New state regulations specifically ban candidates from soliciting funds for an IE devoted to electing the candidate, but the meaning of “solicit” isn’t defined.
One campaign finance law expert said the intent of the law is for IE committees to be completely separate from candidates. But, he said, proving that someone actually violated the law is not easy.
“The candidate is not supposed to have anything to do with an IE. That’s why it’s called independent,” said Bob Stern, a co-author of the state’s campaign finance law.
Yet such cases are hard to pursue, Stern added, saying: “It’s difficult because unless you have somebody saying what really happened, everybody’s gonna deny it, and it’s gonna be very hard to show it.”
Pulido’s comments weren’t the first time a Santa Ana council member has sparked questions from comments they made about an IE.
In 2012, while Councilwoman Michele Martinez was running in the June primary for state Assembly, she told someone on the phone during a train ride that she was “working with” a Native American tribe that was “going to come in real big with some IEs,” according to Bob Salladay, who at the time was the managing editor of the Bay Area-based Center for Investigative Reporting.

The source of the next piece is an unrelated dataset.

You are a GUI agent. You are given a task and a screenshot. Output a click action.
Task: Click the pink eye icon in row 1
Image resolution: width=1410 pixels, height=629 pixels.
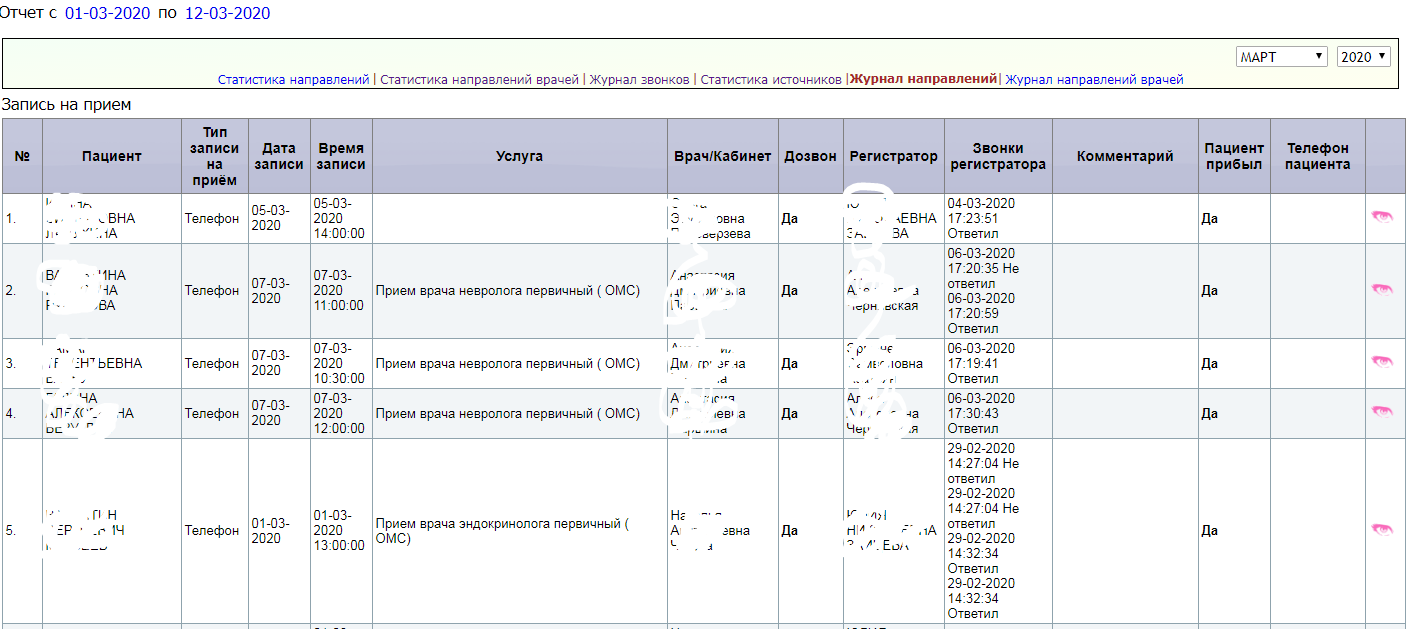click(x=1381, y=217)
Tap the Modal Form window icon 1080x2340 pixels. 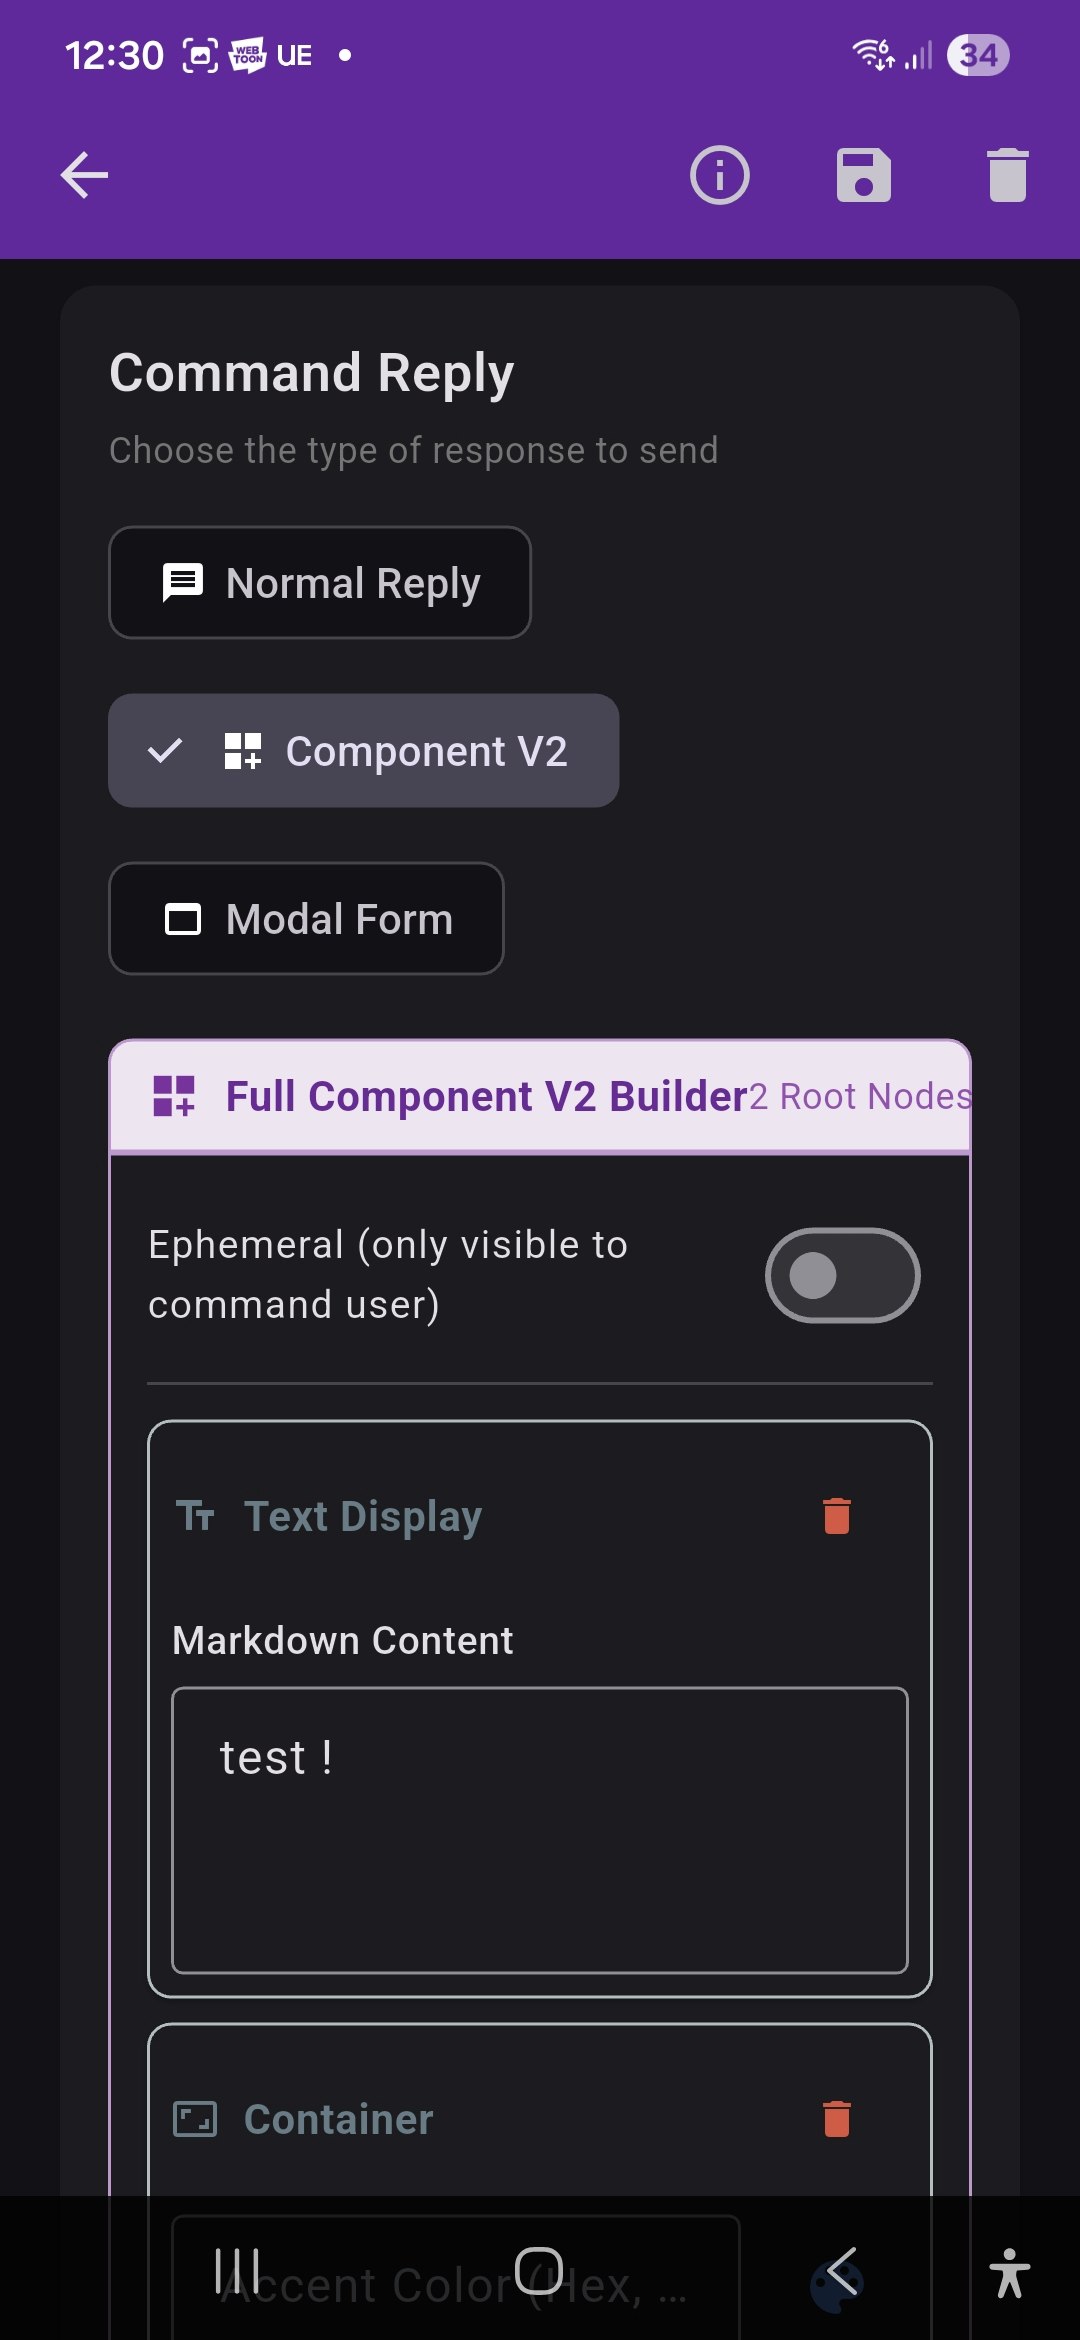pos(182,918)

Martinez, who lost that race and is now running against incumbent Andrew Do for the 1st District county supervisor seat, vehemently denied making that statement and the state Fair Political Practices Commission (FPPC) did not investigate.
Benjamin Vazquez, who is Pulido’s main opponent in the mayoral race, says he’s suspicious about the IE arrangement.
“I’m not sure if he’s coordinating or not, but it appears so,” Vazquez said. “I mean how are you gonna run a campaign with no money?”
In this election, the biggest supporters of the Pulido IE are the local police and firefighters’ unions, and real estate investors. Here is a rundown of some of the largest contributions:
- $20,000 from the Santa Ana Police Officers Independent Expenditure Committee.
- $20,000 from the Orange County Professional Firefighters Association IAFF PAC.
- $10,000 from the real estate investment firm Professional Real Estate Services, Inc.
- $9,000 from Christopher T. Lee, a partner at Arrimus Capital LLC, which has invested in the city’s largest mixed-use real estate development, The Heritage, that Pulido voted to approve earlier this year.
- $5,000 from David Horowitz, a conservative activist and real estate investor who was finance chairman of the California Republican Party earlier this year. He and his wife Michelle have hosted fundraisers at their home for GOP heavyweights like Mitt Romney and Scott Walker.
Adding to the significance of the Pulido IE is the mayor’s history of intermingling his personal business with his official actions as mayor.
In 2006, he voted for a city law requiring stores to restrain their shopping carts, with electronic locking devices mentioned as a preferred method. That same year, he was paid as a consultant by a company owned by Richard John Brandes, who owns a maker of the devices.
Several merchants in the city ended up buying the electronic wheel locks from Brandes’ company, Gatekeeper Systems.
In 2010, then-state Treasurer Bill Lockyer revealed that Pulido was slated to receive a $500,000 fee for helping private investors buy public buildings that then-Gov. Arnold Schwarzenegger was trying to auction off. After the arrangement was made public, Pulido acknowledged its existence but said he would refuse any payments.
And in 2015, following a Voice of OC investigation, he was fined $13,000 for failing to disclose his financial ties to a city vendor, Rupen James Akoubian of NAPA Orange County Auto Parts, and then illegally voting for an increased city contract with Akoubian’s company.